= Beginning of Section =
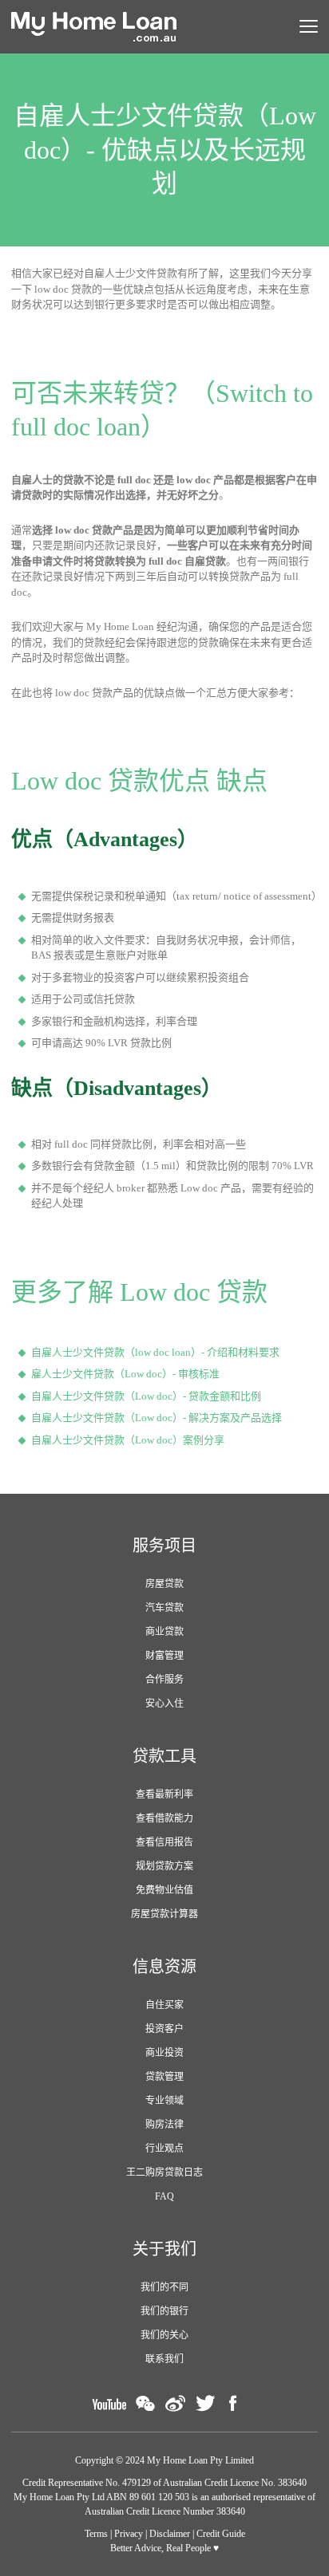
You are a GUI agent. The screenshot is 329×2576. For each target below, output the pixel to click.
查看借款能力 (164, 1818)
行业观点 (164, 2148)
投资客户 (164, 2028)
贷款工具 (164, 1756)
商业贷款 (164, 1631)
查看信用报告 (164, 1842)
= End of Section =
Keep every word of the records exact as you write them out, but drop the pictures.

You are a GUI agent. The screenshot is 329×2576. For each target below, output the pixel to click.
查看借款能力 (164, 1818)
行业观点 (164, 2148)
投资客户 (164, 2028)
贷款工具 (164, 1756)
商业贷款 (164, 1631)
查看信用报告 (164, 1842)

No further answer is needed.